Tornado makes direct hit on Community Center
©Scott Sines — Around mid-evening the newsroom started hearing reports of a tornado touching down in the little West Texas town of Saragosa. The community was celebrating a pre-kindergarten graduation at the Catholic Hall of Our Lady of Guadalupe Church when an F4 tornado came right in on top of them. Reporter Gary Martin and I drove through the night, and through the same weather system that dropped the tornado. We got there before daylight.

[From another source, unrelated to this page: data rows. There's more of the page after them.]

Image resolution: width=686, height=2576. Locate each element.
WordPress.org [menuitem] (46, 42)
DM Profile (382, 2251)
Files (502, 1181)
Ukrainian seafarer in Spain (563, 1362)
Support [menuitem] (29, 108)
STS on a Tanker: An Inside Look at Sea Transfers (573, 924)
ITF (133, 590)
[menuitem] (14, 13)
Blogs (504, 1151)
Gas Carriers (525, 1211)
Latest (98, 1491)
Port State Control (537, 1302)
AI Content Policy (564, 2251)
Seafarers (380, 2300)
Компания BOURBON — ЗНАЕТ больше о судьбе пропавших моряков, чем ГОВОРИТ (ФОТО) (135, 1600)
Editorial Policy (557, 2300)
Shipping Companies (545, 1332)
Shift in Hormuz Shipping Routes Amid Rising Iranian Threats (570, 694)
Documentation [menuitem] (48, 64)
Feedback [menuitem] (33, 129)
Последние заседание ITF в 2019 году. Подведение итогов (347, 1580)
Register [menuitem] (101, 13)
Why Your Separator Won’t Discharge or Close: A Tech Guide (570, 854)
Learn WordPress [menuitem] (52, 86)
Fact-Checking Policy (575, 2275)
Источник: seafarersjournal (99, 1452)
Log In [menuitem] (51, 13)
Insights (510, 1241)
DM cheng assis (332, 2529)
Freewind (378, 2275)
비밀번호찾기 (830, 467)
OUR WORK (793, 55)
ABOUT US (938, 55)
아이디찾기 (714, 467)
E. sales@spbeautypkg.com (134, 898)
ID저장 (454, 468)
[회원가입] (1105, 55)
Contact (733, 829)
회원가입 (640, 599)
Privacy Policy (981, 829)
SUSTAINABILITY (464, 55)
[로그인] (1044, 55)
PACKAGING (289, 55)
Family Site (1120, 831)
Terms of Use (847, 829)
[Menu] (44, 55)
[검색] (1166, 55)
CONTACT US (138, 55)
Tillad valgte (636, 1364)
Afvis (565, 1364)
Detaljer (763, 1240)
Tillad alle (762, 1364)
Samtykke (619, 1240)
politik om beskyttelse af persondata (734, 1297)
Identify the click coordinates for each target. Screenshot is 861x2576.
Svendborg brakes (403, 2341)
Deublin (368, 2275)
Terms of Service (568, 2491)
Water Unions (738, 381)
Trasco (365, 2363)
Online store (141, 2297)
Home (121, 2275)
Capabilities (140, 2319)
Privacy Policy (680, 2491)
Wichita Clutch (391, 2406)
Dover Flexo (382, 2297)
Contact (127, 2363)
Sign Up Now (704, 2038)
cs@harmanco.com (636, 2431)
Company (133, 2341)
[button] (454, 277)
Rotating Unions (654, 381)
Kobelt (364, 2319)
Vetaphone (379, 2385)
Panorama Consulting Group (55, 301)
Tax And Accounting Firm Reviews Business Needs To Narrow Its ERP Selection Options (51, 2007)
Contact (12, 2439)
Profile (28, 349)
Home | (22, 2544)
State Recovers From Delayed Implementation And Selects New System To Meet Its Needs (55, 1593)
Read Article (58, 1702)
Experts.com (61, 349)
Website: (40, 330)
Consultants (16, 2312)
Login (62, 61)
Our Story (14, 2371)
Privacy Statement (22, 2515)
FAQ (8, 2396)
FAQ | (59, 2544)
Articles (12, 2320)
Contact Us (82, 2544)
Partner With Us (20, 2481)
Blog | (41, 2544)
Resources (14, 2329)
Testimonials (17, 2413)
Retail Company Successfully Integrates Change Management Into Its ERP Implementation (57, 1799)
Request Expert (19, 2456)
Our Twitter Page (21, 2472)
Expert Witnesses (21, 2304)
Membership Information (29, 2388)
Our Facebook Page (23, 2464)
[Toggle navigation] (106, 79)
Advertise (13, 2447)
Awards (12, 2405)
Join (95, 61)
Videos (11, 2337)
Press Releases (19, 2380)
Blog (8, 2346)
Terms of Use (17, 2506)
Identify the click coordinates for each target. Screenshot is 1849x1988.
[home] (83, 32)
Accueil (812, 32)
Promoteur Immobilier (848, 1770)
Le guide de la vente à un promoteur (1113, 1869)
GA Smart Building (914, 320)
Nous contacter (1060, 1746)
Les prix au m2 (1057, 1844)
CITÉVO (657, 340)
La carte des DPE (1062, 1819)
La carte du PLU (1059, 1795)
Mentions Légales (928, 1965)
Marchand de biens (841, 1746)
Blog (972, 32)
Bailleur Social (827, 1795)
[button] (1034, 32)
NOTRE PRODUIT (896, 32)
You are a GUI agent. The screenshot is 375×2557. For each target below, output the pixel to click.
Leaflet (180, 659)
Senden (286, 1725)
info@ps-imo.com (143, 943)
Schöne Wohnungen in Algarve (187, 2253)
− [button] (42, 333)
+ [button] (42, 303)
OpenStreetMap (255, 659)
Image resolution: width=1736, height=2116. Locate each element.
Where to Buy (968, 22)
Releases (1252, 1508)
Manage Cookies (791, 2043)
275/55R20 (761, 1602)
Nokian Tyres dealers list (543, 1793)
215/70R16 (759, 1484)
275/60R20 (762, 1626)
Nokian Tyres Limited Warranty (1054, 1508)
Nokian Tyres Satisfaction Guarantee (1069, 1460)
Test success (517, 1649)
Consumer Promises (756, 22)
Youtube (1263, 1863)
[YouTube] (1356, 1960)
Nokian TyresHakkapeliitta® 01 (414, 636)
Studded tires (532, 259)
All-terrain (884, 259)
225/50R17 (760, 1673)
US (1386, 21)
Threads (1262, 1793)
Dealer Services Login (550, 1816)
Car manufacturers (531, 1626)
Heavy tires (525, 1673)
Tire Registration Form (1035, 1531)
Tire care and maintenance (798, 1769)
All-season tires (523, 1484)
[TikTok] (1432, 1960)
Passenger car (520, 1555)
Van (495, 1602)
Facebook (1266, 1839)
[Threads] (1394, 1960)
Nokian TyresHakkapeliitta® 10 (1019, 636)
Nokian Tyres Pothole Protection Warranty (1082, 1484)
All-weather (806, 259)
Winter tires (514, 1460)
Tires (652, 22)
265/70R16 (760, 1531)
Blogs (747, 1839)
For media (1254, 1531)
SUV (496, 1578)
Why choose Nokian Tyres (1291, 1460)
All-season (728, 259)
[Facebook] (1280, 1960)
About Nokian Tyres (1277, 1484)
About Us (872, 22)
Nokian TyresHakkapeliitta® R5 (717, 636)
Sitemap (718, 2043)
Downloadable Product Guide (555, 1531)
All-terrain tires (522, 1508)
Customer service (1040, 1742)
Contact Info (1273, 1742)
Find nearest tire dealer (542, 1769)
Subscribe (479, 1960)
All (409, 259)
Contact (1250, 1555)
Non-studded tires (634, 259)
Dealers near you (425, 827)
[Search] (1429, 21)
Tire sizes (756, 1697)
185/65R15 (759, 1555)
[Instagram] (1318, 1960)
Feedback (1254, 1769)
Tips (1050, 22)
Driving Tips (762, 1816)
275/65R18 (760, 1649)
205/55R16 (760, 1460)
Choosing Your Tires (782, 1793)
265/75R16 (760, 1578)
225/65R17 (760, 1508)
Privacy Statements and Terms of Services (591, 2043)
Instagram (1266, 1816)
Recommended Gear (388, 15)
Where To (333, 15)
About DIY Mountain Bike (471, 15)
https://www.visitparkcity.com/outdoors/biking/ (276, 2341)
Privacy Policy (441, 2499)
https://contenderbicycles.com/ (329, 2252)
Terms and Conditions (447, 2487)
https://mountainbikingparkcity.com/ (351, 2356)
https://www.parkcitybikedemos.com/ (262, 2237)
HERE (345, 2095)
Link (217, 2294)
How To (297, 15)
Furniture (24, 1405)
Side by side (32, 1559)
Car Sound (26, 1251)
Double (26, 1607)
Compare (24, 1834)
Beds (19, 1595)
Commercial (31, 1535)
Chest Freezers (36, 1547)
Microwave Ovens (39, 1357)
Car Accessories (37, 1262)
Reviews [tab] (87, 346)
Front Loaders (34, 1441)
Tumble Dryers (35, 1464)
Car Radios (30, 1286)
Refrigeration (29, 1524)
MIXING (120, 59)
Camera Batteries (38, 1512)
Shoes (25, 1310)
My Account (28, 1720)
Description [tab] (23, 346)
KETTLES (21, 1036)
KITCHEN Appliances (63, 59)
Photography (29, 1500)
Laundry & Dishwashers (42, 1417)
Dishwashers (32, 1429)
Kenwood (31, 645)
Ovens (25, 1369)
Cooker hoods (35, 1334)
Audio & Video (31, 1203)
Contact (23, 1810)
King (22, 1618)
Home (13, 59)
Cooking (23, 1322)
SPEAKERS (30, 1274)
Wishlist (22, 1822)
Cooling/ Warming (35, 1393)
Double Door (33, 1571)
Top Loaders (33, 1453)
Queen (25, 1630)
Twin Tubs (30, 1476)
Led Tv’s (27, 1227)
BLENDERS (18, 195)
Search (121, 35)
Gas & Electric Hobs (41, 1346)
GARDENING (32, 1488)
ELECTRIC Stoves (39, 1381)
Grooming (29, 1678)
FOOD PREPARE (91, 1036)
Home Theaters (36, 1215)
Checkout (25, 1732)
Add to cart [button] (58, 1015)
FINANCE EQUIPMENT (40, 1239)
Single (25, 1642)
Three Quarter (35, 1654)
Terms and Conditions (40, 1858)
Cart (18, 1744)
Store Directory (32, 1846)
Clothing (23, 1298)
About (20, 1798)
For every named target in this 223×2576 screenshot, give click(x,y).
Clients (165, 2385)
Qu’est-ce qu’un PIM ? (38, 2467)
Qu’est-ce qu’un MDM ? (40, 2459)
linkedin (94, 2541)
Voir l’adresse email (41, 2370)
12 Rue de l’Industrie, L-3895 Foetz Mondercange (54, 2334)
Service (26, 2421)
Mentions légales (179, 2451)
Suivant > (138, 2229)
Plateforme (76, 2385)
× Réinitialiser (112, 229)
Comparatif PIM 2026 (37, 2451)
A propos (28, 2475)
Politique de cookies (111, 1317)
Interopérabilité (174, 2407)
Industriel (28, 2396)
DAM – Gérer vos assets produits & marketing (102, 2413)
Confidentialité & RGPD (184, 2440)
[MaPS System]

Temporary lights were focused on the rubble of the church community center. Survivors dug furiously at the rubble but the death toll rose with the sun. Twenty-two people died at the graduation ceremony and thirty in the entire town.
That was back in the day when newspapers in Texas competed for news statewide and at first light the boys from the Dallas News came in with a helicopter and trench coats. Gary and I had a beat-up Chevy mini-Blazer and a gas credit card.
We got a room at a bad hotel in nearby Pecos. The locals pronounced it Paycuss. We pronounced it Pickass. We got adjoining rooms and used one as an office/darkroom and the other for sleeping. The hotel maids hassled me for chemical stains on the towels, which I promptly ignored.
There’s a lot more to this story involving the journalistic physics of balancing the incredible grief you’re witnessing with an equal and proportionate amount of wild release. In this case it involves the gas credit card, a Harley Davidson and a massive Native American named Big Jake with a fishook shaped scar on his face. That story will wait for another day.
I don’t guess it was the biggest story I ever covered but it might have been the saddest.